China is investigating its organ transplant hospitals following reports that some are carrying out illegal operations for foreigners willing to pay much higher prices, state press said Thursday.
A team from the health ministry and the National Organ Transplantation Committee was in the process of inspecting the 164 medical institutions qualified to carry out organ transplants, the China Daily reported.
The ministry had already named 16 hospitals it said failed to comply with transplant regulations and would revoke the licenses of institutions that failed to pass the inspection, it said.
Some hospitals have illegally sold organs to foreign “transplant tourists” to increase their profits, with three penalized last year, the paper said.

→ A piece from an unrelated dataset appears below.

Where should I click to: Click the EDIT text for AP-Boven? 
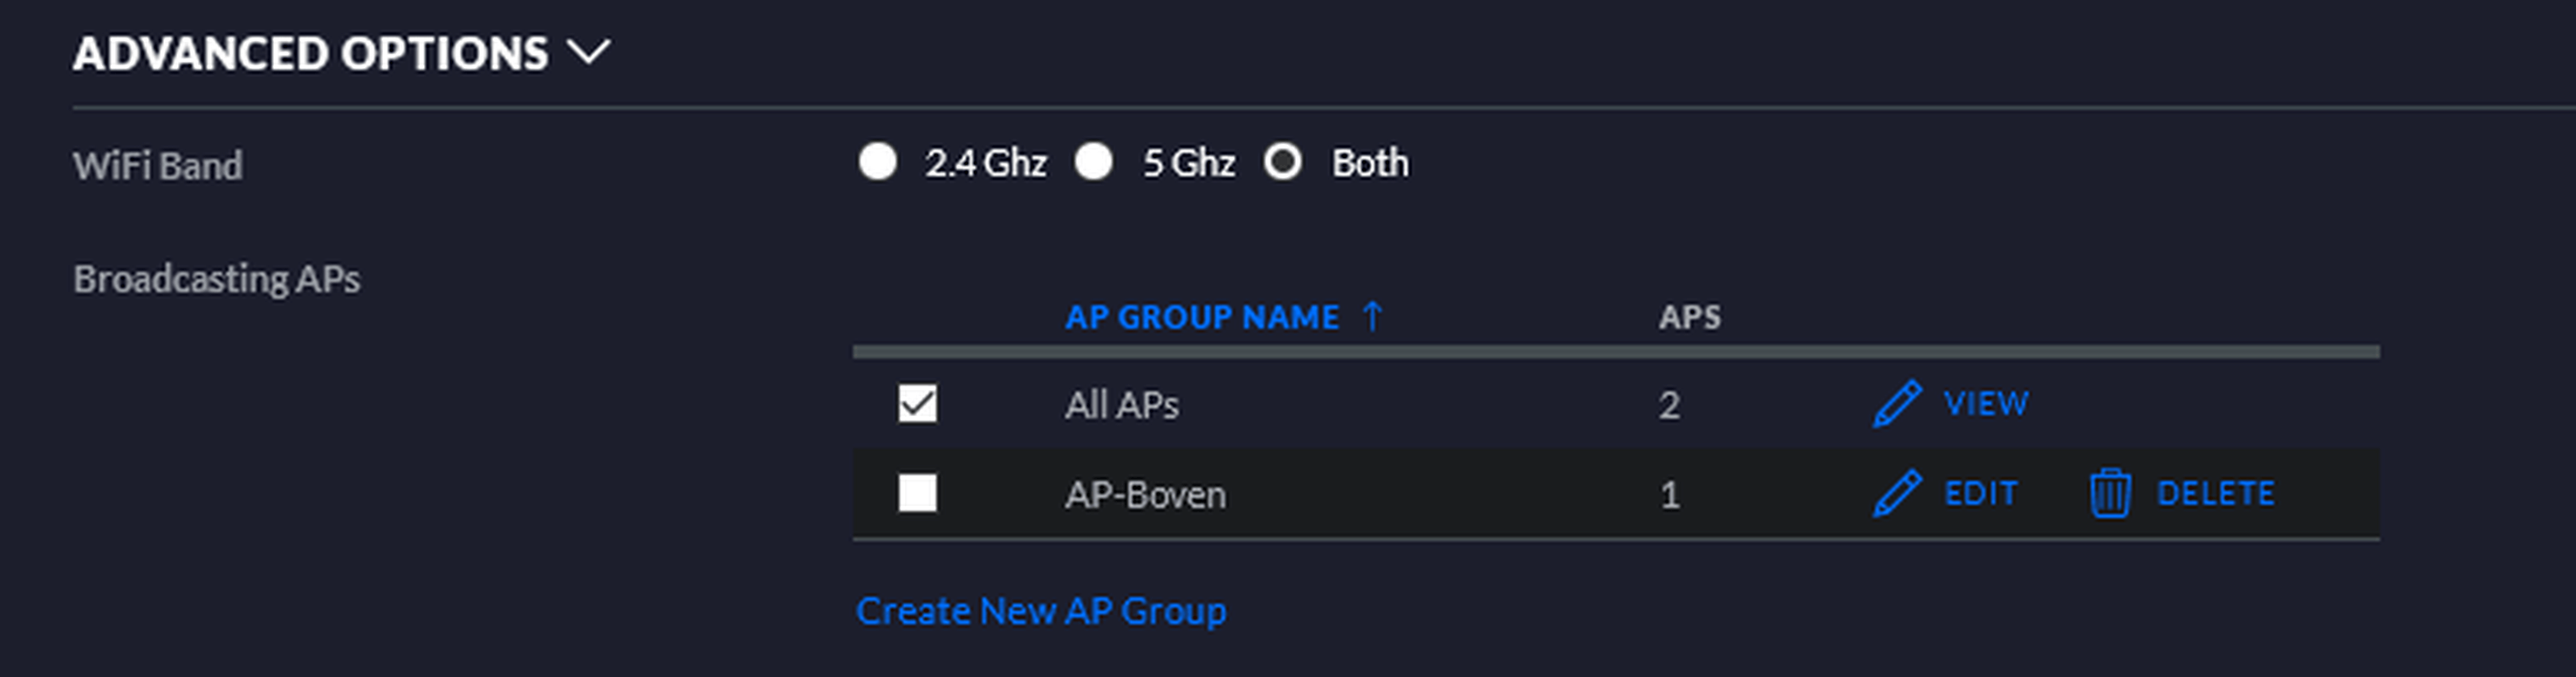pos(1980,493)
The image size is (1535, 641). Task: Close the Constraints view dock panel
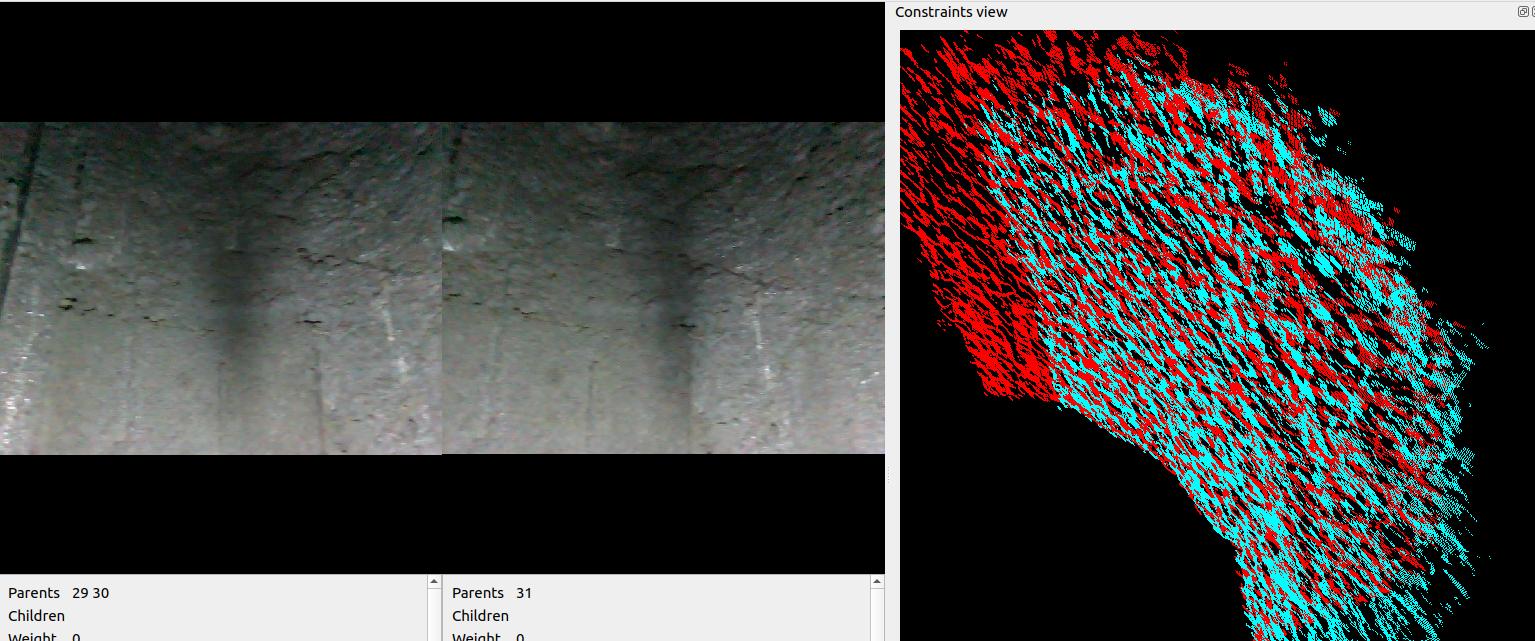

The health ministry launched an investigation in February after Japan’s Kyodo News agency reported that 17 Japanese tourists spent about 595,000 yuan (US$87,000) each for liver or kidney transplants at a hospital in Guangzhou, the daily said.
Such operations usually cost about 100,000 yuan.
China passed regulations in 2007 to ban organ trafficking and establish a national organ donor system.
Official estimates indicate that around 2 million Chinese need transplants each year, but only 20,000 operations are carried out because of a shortage of donors, the paper said.
One unnamed surgeon said his hospital performed transplants on foreigners willing to pay.
“The hospital can fake their identities to fool the authorities,” he said.